When a family experiences a loss, whether it be a relative, a friend or a pet, it can be challenging to navigate through the feelings of those involved. Particularly, for children, it can be a new and confusing experience. Here is some advice for teaching children about death.

First and foremost, respect their emotions. They may be sad, angry, distant, distraught, quiet, loud. They may act out, ignore the loss and ask many questions. They may process it quickly, but more likely they will need time.

Communicate to them in a way that is developmentally appropriate but direct. Don’t lie about what happened. Use the words “died” and “death” not “passed away” or “asleep”. Explain things slowly and over time if a child seems to get too anxious or overwhelmed.

Realize that younger kids do not understand the concept of death. At around age 4, a child can grasp the finality of death. After 5, they can understand that if one is dead, they do not feel, think, move or play as we do. This leads into another stage where the child relates to their own mortality…the realization that they too will die someday. The understanding that all living things will die.

__EXCERPTED DATA__.
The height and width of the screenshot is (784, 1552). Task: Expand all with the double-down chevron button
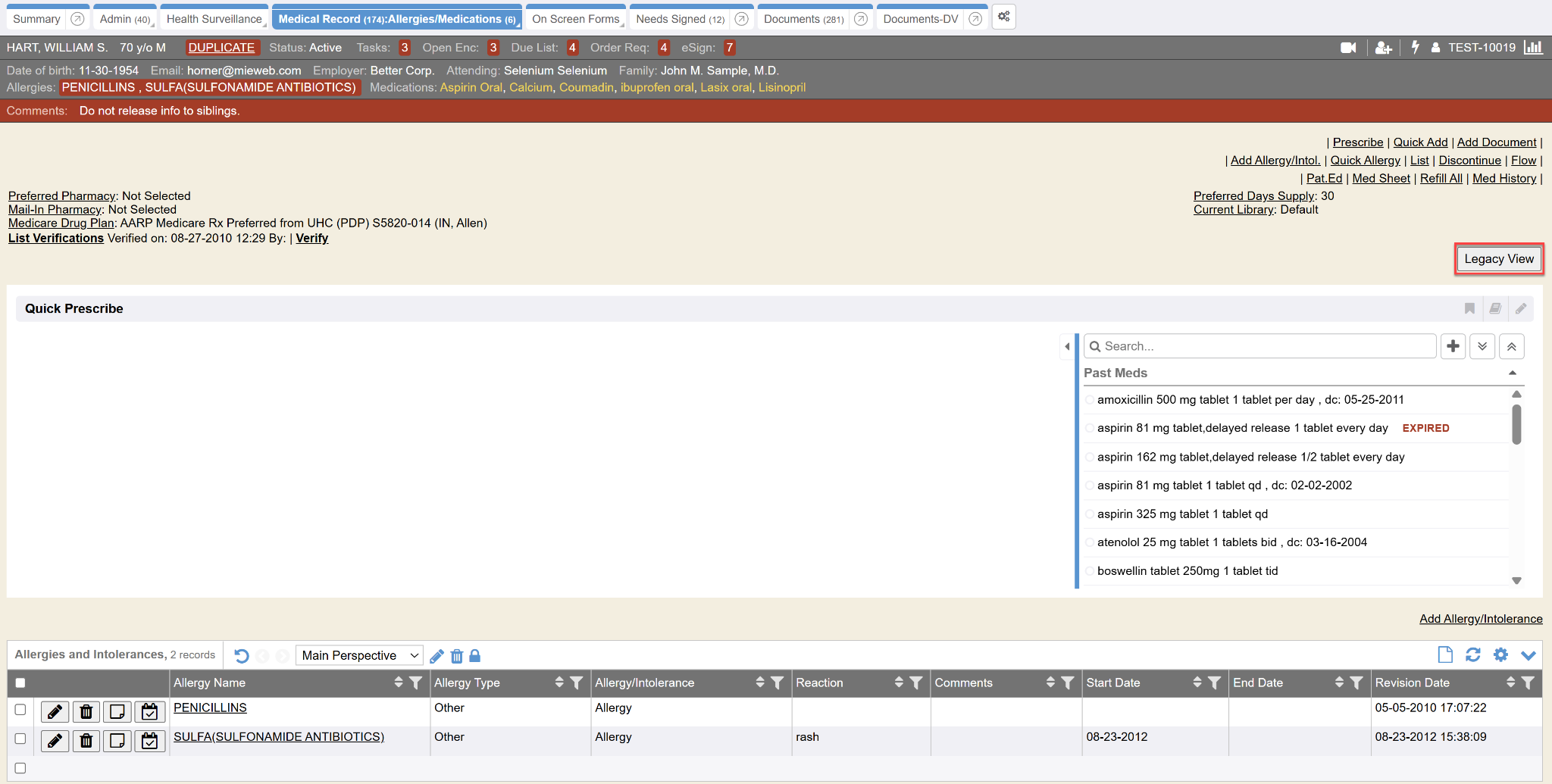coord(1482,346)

...

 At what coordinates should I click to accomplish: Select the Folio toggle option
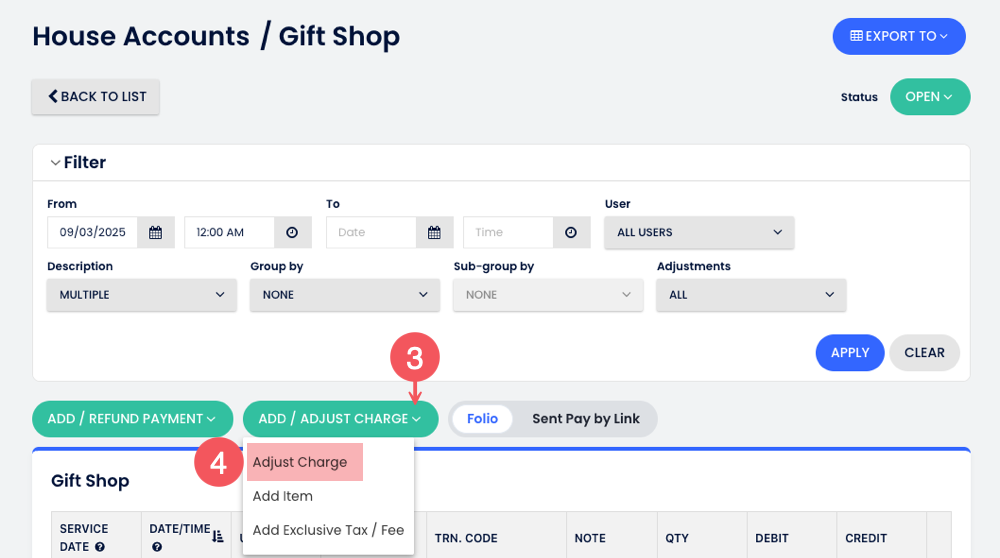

__DIRECTIVES__.
A. In the advice on teaching children about death, at about what age can a child grasp that death is final?
B. Write out the passage from the advice on teaching children about death, starting with "First and foremost, respect" and going on through "things will die.".
You won't need the items to do any of this.

__FULL SOLUTIONS__.
A. At around age 4.

B.
First and foremost, respect their emotions. They may be sad, angry, distant, distraught, quiet, loud. They may act out, ignore the loss and ask many questions. They may process it quickly, but more likely they will need time.

Communicate to them in a way that is developmentally appropriate but direct. Don’t lie about what happened. Use the words “died” and “death” not “passed away” or “asleep”. Explain things slowly and over time if a child seems to get too anxious or overwhelmed.

Realize that younger kids do not understand the concept of death. At around age 4, a child can grasp the finality of death. After 5, they can understand that if one is dead, they do not feel, think, move or play as we do. This leads into another stage where the child relates to their own mortality…the realization that they too will die someday. The understanding that all living things will die.